Один из таких вот Влюбленных, безвестный истории и дотошным ее «рыцарям», (обмакнувшим одежды в архивную пыль!) оставил на память о своем безумии весьма пылкие свидетельства: пачку исписанных убористым почерком листков, переложенных засохшими цветками апельсинового дерева и жасмина.
Аромат их, жаль, не уцелел, растворился в мягком, сером облаке чердачной пыли. Остались только строчки, буквы, старинная романская вязь начертаний, да несколько нотных листков меж ними, письмами об утаенной Любви, с едва различимыми знаками: началом не то какой - то канцоны, не то - серенады, не то - этюда для клавесина. Сыграть, собрать из них цельную мелодию, увы, не удалось! Вышло только услышать едва различимые звуки и перенести в канву этой вот, короткой, как любая жизнь, новеллы. Уловишь ли их ты, читатель, эти хрупкие звуки? Услышишь ли? Попробуй..
Отрывок первый. «Одинокое дитя» и «Туринская дева»
…Алессандро, ты неотступно просил рассказать тебе о Ней. Хотя бы немного. Попытаюсь. Но.. Черт, холод пробирается до самых кончиков пальцев, скверные чернила застывают на кончике противно скрипящего пера! И я почти не могу писать.. Поведать тебе о Ней?! О! Мне, Антонио Ломберти, никчемному музыкантишке, которого коснулись нечаянно персты Фортуны в тот самый момент, когда он меньше всего этого ждал?! Я не достоин и минуты говорить о Ней, ибо и просто Женщиной она не была. И Ангелом тоже. Да, так. Я думаю, и ангелом - не была!
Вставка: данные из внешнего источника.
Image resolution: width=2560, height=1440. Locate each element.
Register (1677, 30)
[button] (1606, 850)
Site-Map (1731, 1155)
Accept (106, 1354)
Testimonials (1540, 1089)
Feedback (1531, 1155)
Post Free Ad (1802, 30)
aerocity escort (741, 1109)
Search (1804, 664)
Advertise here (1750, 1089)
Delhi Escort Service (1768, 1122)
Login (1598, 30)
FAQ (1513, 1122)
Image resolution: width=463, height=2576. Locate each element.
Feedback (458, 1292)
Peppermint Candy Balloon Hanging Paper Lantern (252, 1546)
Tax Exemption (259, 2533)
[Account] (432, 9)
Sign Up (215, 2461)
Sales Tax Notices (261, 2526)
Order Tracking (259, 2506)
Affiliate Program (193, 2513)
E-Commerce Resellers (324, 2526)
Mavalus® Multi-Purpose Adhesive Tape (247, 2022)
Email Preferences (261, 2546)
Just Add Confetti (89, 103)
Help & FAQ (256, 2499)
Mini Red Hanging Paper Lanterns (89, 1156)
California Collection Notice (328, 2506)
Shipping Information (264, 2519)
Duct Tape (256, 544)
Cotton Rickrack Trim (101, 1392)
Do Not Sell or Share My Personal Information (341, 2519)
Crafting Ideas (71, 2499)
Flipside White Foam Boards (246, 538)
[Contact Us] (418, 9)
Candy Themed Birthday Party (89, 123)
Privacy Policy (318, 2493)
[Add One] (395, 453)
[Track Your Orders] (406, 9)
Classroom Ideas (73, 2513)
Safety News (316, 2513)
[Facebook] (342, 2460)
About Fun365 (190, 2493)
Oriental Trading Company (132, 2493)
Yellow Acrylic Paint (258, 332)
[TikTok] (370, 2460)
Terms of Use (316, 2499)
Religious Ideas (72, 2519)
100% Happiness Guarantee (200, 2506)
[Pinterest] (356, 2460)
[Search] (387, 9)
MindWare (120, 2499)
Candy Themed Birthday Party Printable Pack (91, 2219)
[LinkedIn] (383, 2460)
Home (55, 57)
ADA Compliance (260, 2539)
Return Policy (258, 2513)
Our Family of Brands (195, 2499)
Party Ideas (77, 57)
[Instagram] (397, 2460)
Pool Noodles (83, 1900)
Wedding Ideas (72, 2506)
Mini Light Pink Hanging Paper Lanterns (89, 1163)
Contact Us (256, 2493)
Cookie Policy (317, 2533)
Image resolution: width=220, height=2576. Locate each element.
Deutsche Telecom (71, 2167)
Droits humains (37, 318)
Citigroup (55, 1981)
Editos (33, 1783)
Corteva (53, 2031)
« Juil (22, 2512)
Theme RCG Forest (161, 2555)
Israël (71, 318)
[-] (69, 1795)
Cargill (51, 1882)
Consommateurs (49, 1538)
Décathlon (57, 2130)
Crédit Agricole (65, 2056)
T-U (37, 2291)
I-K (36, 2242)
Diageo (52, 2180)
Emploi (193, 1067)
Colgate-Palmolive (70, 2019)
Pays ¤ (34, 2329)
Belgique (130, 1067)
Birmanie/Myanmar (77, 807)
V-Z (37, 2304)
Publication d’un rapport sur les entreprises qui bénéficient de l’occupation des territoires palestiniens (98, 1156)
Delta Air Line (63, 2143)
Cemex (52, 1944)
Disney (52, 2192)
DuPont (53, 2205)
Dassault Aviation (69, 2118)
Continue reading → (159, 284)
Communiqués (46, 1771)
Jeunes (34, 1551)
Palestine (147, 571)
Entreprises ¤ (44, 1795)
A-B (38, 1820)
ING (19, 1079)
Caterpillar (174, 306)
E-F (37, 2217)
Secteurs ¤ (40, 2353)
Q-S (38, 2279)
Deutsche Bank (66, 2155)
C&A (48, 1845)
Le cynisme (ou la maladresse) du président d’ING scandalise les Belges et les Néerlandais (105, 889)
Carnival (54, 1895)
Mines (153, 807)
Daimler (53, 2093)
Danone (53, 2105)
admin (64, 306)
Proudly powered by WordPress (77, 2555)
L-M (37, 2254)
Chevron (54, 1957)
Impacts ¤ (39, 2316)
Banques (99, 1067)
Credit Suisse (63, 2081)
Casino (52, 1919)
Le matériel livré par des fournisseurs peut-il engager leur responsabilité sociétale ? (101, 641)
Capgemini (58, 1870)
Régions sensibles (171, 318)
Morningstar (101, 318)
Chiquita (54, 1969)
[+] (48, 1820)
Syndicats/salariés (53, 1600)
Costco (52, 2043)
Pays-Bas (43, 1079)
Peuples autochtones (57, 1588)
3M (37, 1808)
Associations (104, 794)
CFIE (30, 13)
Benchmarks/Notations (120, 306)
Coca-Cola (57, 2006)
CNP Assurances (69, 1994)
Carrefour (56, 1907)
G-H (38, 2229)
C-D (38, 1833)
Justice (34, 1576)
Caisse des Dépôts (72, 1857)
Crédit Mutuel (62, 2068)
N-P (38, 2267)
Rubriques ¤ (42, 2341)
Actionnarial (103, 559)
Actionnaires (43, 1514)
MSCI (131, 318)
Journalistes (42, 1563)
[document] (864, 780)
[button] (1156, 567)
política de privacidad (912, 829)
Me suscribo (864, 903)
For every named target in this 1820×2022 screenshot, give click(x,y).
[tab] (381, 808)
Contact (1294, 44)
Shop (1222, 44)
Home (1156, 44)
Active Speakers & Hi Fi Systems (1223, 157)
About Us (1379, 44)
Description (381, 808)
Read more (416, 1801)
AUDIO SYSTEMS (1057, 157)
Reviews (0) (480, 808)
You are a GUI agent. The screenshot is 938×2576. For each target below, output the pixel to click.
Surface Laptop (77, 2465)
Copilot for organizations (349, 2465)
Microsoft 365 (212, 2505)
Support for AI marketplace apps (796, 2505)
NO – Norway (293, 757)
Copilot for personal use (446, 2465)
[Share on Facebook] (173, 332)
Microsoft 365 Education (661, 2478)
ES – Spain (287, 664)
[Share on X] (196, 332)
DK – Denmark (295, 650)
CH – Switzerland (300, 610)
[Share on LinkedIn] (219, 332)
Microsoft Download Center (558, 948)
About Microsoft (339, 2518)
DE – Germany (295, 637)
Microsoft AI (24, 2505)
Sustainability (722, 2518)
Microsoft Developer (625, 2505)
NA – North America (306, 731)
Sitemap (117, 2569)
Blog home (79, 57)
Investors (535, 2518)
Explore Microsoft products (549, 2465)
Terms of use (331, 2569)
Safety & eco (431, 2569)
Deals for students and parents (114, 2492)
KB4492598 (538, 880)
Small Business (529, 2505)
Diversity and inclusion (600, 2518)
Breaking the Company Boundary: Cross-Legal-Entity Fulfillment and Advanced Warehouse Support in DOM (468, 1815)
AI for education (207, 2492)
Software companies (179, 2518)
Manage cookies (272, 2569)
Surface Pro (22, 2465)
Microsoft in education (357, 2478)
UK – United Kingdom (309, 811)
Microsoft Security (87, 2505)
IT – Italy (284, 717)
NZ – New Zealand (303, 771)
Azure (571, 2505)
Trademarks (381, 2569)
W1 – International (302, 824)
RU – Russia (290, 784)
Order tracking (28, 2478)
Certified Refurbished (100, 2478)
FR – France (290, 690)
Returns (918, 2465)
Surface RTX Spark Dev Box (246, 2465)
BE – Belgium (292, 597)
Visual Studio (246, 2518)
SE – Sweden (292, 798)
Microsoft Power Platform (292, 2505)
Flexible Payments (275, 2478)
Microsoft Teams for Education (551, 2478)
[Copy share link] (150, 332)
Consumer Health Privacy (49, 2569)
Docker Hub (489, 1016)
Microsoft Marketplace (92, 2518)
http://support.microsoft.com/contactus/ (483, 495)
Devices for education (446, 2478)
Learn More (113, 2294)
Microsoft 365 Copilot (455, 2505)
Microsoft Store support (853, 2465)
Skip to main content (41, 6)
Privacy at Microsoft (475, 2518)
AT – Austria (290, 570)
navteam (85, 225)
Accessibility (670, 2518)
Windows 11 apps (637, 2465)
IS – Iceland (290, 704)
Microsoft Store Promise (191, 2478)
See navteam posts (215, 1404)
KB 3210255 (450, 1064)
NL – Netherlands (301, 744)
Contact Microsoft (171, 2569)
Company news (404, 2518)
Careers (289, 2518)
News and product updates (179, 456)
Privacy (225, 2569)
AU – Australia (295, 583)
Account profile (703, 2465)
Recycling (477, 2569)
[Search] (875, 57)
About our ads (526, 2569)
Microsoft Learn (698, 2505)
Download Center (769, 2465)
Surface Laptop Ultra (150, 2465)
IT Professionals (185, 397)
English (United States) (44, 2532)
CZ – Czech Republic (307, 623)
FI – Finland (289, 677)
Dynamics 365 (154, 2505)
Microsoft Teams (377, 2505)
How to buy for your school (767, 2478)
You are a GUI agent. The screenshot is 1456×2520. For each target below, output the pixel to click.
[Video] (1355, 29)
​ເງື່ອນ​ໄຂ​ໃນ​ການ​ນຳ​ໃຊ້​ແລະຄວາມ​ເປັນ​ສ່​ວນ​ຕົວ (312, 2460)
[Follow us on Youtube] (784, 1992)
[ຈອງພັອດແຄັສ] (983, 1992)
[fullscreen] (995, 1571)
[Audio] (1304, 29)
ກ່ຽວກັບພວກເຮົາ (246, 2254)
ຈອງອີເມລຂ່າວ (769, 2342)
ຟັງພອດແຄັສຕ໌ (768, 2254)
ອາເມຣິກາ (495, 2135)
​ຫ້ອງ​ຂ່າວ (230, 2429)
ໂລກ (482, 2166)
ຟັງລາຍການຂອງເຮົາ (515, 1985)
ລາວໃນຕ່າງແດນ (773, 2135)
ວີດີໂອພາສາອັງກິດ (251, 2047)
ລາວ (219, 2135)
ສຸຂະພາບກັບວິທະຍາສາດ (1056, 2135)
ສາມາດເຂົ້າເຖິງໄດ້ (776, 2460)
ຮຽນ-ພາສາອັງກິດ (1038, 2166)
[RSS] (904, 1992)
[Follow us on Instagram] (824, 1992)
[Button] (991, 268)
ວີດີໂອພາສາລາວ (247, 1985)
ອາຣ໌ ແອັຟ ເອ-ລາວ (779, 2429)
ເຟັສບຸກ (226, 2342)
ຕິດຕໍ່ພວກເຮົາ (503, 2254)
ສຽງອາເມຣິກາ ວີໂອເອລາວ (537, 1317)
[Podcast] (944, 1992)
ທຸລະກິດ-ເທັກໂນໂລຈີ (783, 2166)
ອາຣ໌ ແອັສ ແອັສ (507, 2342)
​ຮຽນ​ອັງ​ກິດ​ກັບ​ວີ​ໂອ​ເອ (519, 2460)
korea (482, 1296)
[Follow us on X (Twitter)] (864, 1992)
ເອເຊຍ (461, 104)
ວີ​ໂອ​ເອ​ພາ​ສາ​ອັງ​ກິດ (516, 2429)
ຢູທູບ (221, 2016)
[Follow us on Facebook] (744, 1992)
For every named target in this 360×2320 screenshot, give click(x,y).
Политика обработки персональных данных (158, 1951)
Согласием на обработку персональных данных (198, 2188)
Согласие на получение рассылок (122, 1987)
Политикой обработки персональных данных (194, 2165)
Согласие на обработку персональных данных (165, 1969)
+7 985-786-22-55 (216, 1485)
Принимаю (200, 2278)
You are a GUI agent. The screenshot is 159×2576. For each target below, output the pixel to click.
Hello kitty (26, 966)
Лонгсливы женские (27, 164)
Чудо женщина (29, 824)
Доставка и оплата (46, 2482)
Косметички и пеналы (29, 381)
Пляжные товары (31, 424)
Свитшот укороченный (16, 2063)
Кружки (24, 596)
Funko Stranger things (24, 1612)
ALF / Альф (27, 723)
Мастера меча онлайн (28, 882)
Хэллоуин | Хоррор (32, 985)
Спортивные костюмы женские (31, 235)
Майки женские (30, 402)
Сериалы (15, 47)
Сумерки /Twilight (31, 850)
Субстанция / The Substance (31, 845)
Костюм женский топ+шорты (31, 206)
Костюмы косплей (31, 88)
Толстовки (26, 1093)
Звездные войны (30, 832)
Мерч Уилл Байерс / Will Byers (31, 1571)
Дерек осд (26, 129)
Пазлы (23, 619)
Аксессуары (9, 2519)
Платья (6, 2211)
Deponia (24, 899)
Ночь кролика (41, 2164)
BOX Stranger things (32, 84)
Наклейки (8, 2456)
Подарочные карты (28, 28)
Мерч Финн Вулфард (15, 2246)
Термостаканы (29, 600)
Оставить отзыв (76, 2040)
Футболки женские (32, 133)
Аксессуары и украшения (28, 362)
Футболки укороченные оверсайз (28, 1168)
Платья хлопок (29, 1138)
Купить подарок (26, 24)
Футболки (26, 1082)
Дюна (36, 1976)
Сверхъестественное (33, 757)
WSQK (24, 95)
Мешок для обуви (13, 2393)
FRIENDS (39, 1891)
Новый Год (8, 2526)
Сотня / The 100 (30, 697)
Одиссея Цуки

В ней было так много всего: яркого и внезапного, непостижимого и увлекательного, что больше она напоминала мне что то древнее, совсем мифическое. Немного грешное в глазах христианина. Отверженную римскую богиню. Юнону, Венеру, Флору. Или вовсе - Уранию, повелительницу муз. Но никак ни пресного, бесцветного ангела! Ведь он, Божий ангел, добр от - ничего и - всегда. А вот Она - то, сиятельная особа, моя княгиня, могла быть добра порою лишь из тщеславия, из показной суетности, из странной гордости богатой, избалованной Властительницы, могущей позволить себе любую прихоть, даже добро!
Странно, Алессандро, что я так говорю о Ней, мною тихо любимой, но ты просишь в своем послании ее точного портрета, а разве я могу дать его, утаив хоть какую то черту, неудобную для памяти, разве облик, обожаемый до поклонения, не потускнеет от такого утаивания? Нет, уж лучше я не умолчу!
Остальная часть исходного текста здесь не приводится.